片手がフリーになるから写真を撮りながらの散策にも。基本はグリップを上から握り、ステッキとして歩行時のバランス補助の役割を担います。
全長は短めなので、平坦部を中心にゆったりとしたペースで歩きたい方におすすめのポールです。
ロック方式
レバーロック式
操作が簡単で固定力が高く、登山初心者に最適。手袋や厚いグローブをはめたままでも操作がしやすい利点があります。
スクリューロック式
シャフトを回転させて固定するタイプ。シンプルな構造であるものの緩みやすい点には注意。パーツが少なく済むため軽量である点がメリットです。
長さと重さのバランス
ポールを手にしたときに、肘がほぼ直角になる高さが使いやすい長さの目安。
軽さばかりを追求しすぎると安定感が落ちるため、初心者は「軽すぎないモデル」を選ぶのもおすすめです。
初心者におすすめのトレッキングポール【タイプ別】
手頃で扱いやすい入門モデル
気軽に持てるから使いやすい、ハイキングや低山へのトレッキングに最適なベーシックモデル。I型グリップのトレッキングポールに伸縮機能のみというシンプルさは、初心者の方にも使いやすい設計です。
低山ハイクにおすすめのT字グリップモデル
比較的に傾斜の少ない、緩やかな地形をゆっくり歩くのに適した形状のトレッングポールです。
コスパ重視・耐久性モデル
お求めやすい価格でも、材質は超軽量アルミ、ロック機構はレバーロックを採用した高機能トレッキングポール。 伸縮式だから”もしも”のときも、シャフト一節単位で修理交換が可能。初めてのトレッキングポールとしてもおすすめの製品です。
軽くて振り出しやすい重心設計
日本人の手にフィットする極上の握りやすさを追求した「S-tech グリップ」搭載モデル。軽い振り心地でリズムよく快適に歩ける秘密は、独自の重心設計によるスイングバランス。特に疲れが気になる下山時にサポート力を実感します。
操作性抜群!折りたたみモデル
日本人の手にフィットする極上の握りやすさを追求した「S-tech グリップ」搭載モデル。“引いてねじるだけ”でロックの固定と解放が可能。固い解放ボタンに力を込める必要も、ボタンにグローブの先端を挟まれる煩わしさもありません。
トレッキングポールの正しい使い方
せっかくポールを選んでも、使い方を誤ると本来のサポート効果を十分に得られません。 ここでは、登山初心者がまず押さえておきたい基本動作を紹介します。
基本:ポールの角度と姿勢
ポールは「前に突く」というよりも、体の重心線のやや前方に軽く突き込む程度が理想です。 肩の力を抜いて腕を自然に振りながらリズムよく突くと、全身を使った効率のよい歩行になります。
持ち方:手首ストラップの使い方
ストラップには下から手を通してから、手のひらでグリップを包み込むように握ります。
こうすると、ポールに体重を預けるときに手首や腕の力を使わずに支えられるため、長時間の使用でも疲れにくくなります。

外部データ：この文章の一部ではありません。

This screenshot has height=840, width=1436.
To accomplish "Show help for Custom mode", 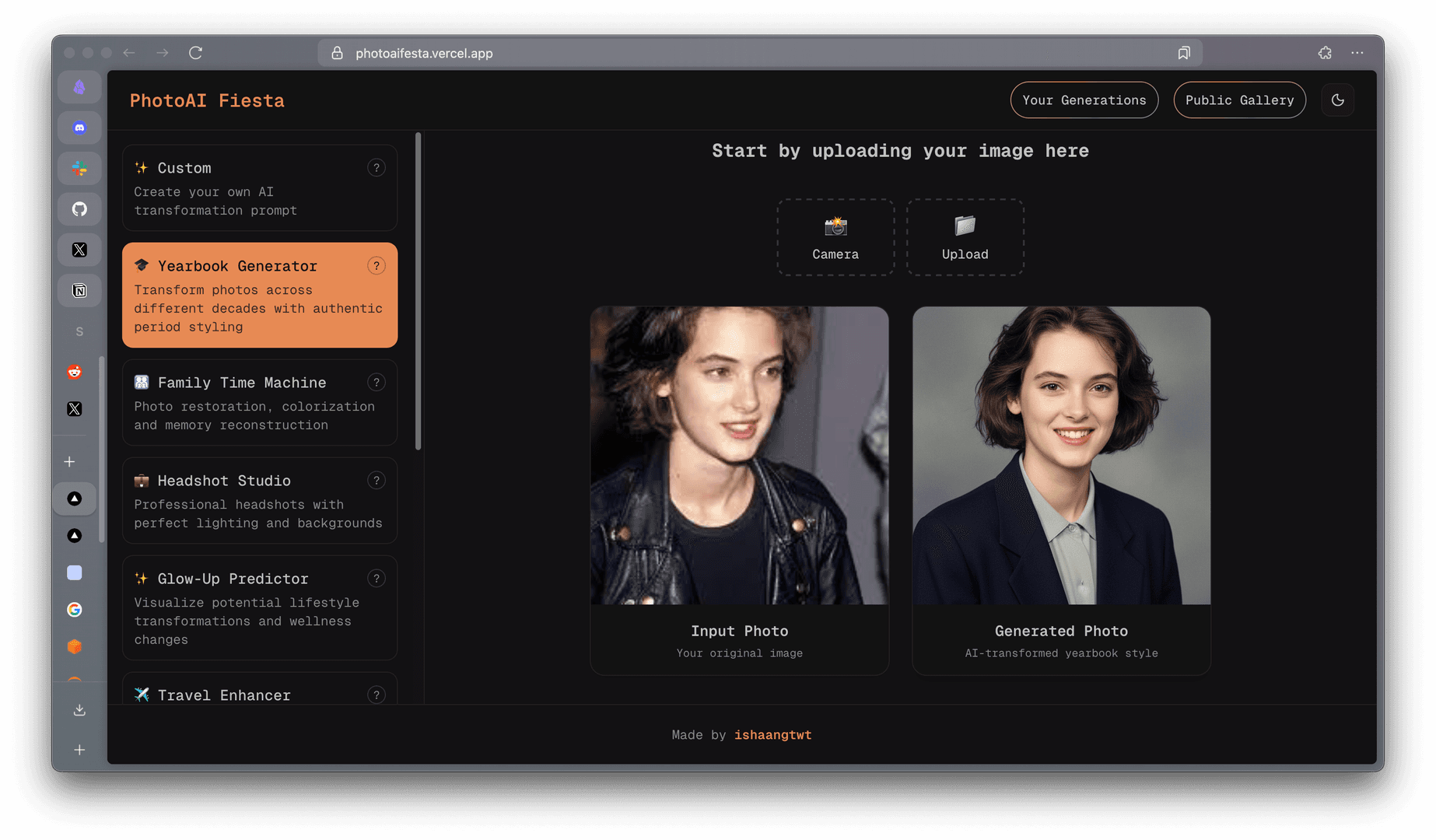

間違って上からストラップを通すと、支点がずれて手首を痛める原因になるので注意しましょう。
歩き方:左右交互に突く「ストックワーク」を意識
歩行の基本は、右足を出すときに左のポールを突く「対角歩行」です。
腕と足を交互に動かすことでリズムが生まれ、自然なバランスが保てます。
ポールを突くタイミングは、足が地面につくほんの少し前。
勢いよく突きすぎず、軽く支える感覚で使うのがコツです。
登り坂
登りではポールを少し短めに調整し、体の前方に突いて上半身で押し上げるように使います。
急斜面では腕を伸ばして体を引き上げるのではなく、あくまで足の動きを補助する程度にとどめるのがポイントです。
腕に頼りすぎるとバランスを崩すことがあるため、上体はやや前傾で安定させましょう。
下り坂
下りではポールをやや長めに調整し、体のやや前方に突いて衝撃を吸収します。
膝や太ももにかかる負担を軽減できるだけでなく、滑りやすい場所でも安定感が得られます。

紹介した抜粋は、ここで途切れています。